▶ _Data to examine_:
════════
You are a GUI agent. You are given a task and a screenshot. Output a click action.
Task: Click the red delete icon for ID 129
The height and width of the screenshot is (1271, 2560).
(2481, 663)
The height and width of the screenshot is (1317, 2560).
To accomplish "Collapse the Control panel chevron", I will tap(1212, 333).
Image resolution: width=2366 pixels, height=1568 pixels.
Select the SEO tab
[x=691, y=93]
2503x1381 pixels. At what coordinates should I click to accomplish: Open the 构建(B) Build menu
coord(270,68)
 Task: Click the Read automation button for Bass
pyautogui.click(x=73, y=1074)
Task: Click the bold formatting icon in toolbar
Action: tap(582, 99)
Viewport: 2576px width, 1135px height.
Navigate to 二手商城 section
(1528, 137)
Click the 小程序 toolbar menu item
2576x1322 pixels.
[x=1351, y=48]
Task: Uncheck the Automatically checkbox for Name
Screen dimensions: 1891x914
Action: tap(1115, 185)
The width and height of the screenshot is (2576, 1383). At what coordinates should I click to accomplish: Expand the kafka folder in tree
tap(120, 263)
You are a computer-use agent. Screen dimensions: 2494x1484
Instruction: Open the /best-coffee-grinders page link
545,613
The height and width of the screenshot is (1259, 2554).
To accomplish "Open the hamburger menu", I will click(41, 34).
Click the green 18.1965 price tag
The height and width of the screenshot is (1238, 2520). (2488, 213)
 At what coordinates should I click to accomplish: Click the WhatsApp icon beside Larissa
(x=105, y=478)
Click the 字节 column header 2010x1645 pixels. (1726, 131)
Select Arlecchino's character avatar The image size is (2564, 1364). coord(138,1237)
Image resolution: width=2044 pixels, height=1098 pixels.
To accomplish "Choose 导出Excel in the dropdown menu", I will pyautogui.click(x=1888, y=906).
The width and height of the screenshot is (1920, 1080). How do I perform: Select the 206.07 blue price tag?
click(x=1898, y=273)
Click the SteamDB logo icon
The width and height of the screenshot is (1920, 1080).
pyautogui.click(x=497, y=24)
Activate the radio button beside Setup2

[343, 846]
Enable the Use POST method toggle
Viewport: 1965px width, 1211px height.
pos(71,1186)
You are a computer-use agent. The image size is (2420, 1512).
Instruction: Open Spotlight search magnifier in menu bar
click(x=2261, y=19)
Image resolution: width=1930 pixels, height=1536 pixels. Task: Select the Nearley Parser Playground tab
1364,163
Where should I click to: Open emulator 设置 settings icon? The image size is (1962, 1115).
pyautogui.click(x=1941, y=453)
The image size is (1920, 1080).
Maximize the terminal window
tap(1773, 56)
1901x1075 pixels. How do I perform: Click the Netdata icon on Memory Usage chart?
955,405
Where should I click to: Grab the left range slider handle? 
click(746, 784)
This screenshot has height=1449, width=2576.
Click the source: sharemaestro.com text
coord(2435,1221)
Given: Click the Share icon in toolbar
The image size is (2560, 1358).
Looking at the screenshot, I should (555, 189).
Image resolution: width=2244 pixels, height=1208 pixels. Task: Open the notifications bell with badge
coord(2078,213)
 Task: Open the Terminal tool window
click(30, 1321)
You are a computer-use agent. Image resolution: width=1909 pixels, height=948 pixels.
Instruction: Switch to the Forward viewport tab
════════
▶ _Task goal_:
An exact copy of every record is what the answer must contain.

▶ _Output for this exercise_:
You are a GUI agent. You are given a task and a screenshot. Output a click action.
Task: Click the red delete icon for ID 129
The height and width of the screenshot is (1271, 2560).
(2481, 663)
The height and width of the screenshot is (1317, 2560).
To accomplish "Collapse the Control panel chevron", I will tap(1212, 333).
Image resolution: width=2366 pixels, height=1568 pixels.
Select the SEO tab
[x=691, y=93]
2503x1381 pixels. At what coordinates should I click to accomplish: Open the 构建(B) Build menu
coord(270,68)
 Task: Click the Read automation button for Bass
pyautogui.click(x=73, y=1074)
Task: Click the bold formatting icon in toolbar
Action: tap(582, 99)
Viewport: 2576px width, 1135px height.
Navigate to 二手商城 section
(1528, 137)
Click the 小程序 toolbar menu item
2576x1322 pixels.
[x=1351, y=48]
Task: Uncheck the Automatically checkbox for Name
Screen dimensions: 1891x914
Action: tap(1115, 185)
The width and height of the screenshot is (2576, 1383). At what coordinates should I click to accomplish: Expand the kafka folder in tree
tap(120, 263)
You are a computer-use agent. Screen dimensions: 2494x1484
Instruction: Open the /best-coffee-grinders page link
545,613
The height and width of the screenshot is (1259, 2554).
To accomplish "Open the hamburger menu", I will click(41, 34).
Click the green 18.1965 price tag
The height and width of the screenshot is (1238, 2520). (2488, 213)
 At what coordinates should I click to accomplish: Click the WhatsApp icon beside Larissa
(x=105, y=478)
Click the 字节 column header 2010x1645 pixels. (1726, 131)
Select Arlecchino's character avatar The image size is (2564, 1364). coord(138,1237)
Image resolution: width=2044 pixels, height=1098 pixels.
To accomplish "Choose 导出Excel in the dropdown menu", I will pyautogui.click(x=1888, y=906).
The width and height of the screenshot is (1920, 1080). How do I perform: Select the 206.07 blue price tag?
click(x=1898, y=273)
Click the SteamDB logo icon
The width and height of the screenshot is (1920, 1080).
pyautogui.click(x=497, y=24)
Activate the radio button beside Setup2

[343, 846]
Enable the Use POST method toggle
Viewport: 1965px width, 1211px height.
pos(71,1186)
You are a computer-use agent. The image size is (2420, 1512).
Instruction: Open Spotlight search magnifier in menu bar
click(x=2261, y=19)
Image resolution: width=1930 pixels, height=1536 pixels. Task: Select the Nearley Parser Playground tab
1364,163
Where should I click to: Open emulator 设置 settings icon? The image size is (1962, 1115).
pyautogui.click(x=1941, y=453)
The image size is (1920, 1080).
Maximize the terminal window
tap(1773, 56)
1901x1075 pixels. How do I perform: Click the Netdata icon on Memory Usage chart?
955,405
Where should I click to: Grab the left range slider handle? 
click(746, 784)
This screenshot has height=1449, width=2576.
Click the source: sharemaestro.com text
coord(2435,1221)
Given: Click the Share icon in toolbar
The image size is (2560, 1358).
Looking at the screenshot, I should (555, 189).
Image resolution: width=2244 pixels, height=1208 pixels. Task: Open the notifications bell with badge
coord(2078,213)
 Task: Open the Terminal tool window
click(30, 1321)
You are a computer-use agent. Image resolution: width=1909 pixels, height=948 pixels.
Instruction: Switch to the Forward viewport tab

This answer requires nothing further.